Looking back, maybe "Avatar" never had a realistic chance of beating "The Hurt Locker." No sci-fi movie has ever won best picture. Only two ever got nominated: "Star Wars" and "E.T." "Basterds" had a realistic chance of sneaking by them both considering it won best ensemble at the SAG Awards, a prize that's tattled twice before on Oscar best-picture upsets in the works: "Crash" and "Shakespeare in Love." But its push came too late. If only Harvey Weinstein had given up on "Nine" and jumped aboard his "Basterds" horse earlier, he might have ridden it to victory.

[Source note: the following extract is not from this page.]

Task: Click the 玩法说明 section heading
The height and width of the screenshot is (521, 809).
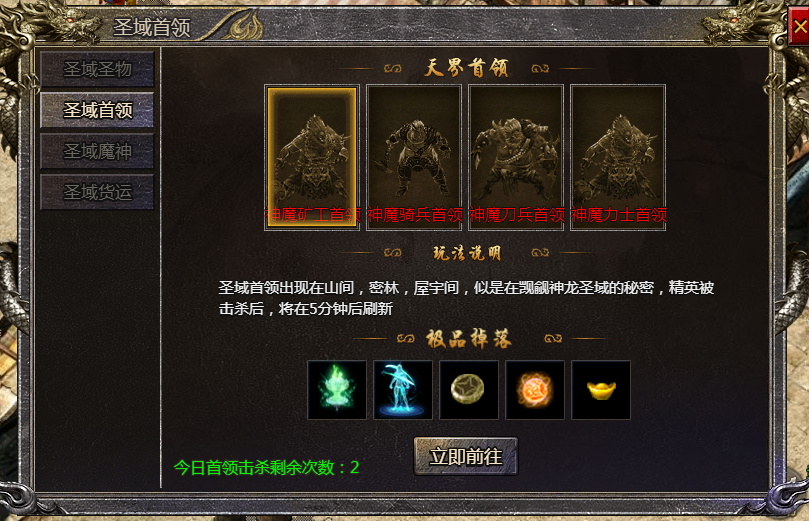Action: [466, 253]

Looking back, I think "Basterds" was the only film that could've stopped the "Hurt Locker" bandwagon.
Summit hasn't revealed how much it spent on its academy campaign, but a source close to the film insists that it was modest. An Oscar campaigner behind a rival film up for best picture (not "Avatar") scoffs at that claim. Some Oscar-watchers believe that 20th Century Fox spent the most of all Oscar campaigns this year on behalf of "Avatar," but that's hard to establish. "Avatar" was released at Oscar time. Its expenditures for an awards blitz were inter-mingled with regular PR, advertising and marketing.

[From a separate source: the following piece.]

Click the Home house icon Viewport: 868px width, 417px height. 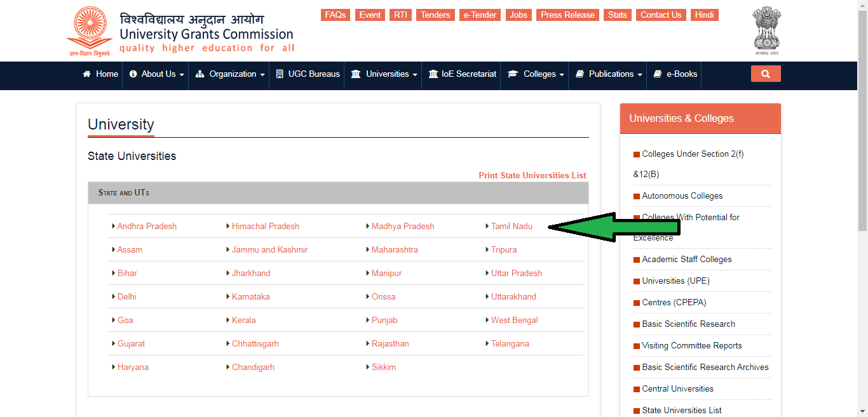click(x=87, y=74)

Even if "Avatar" did spend the most, it couldn't stop the "Hurt Locker" juggernaut. Nothing could, not even a few suicide bombs set off by "The Hurt Locker" troop themselves. The movie that started out with three Oscar strikes against it ended up having three more near the end of the derby: accusations that it wasn't accurate, accusations that it was too accurate (an army sergeant claims the movie ripped off his own story) and the embarrassment of its producer being banned from the Oscars ceremony because he broke campaign rules with offensive emails. Together, they added up to a serious plot complication -- another twist that looked like it had been ripped from a Hollywood movie just like the whole setup of an ex-husband and wife squaring off with David vs. Goliath movies in the Oscars coliseum.
In the end, the best-picture Oscar victory of "The Hurt Locker" is more than just a great thing for Summit. It's good for the Oscars because it was championed all through derby season by film critics who believed strongly in its quality and only had the most noble of motives.
But why did all of these awards, including the Oscars, agree on this Mideast war movie after previously pooh-poohing others like "In the Valley of Elah" and "Jarhead"? Probably because "The Hurt Locker" doesn't force viewers to make a political judgment about the war. Instead, it forces viewers to experience first hand the terror and horror of what it's like to live in a sun-baked hell where everything could, literally, blow up in your face at any moment.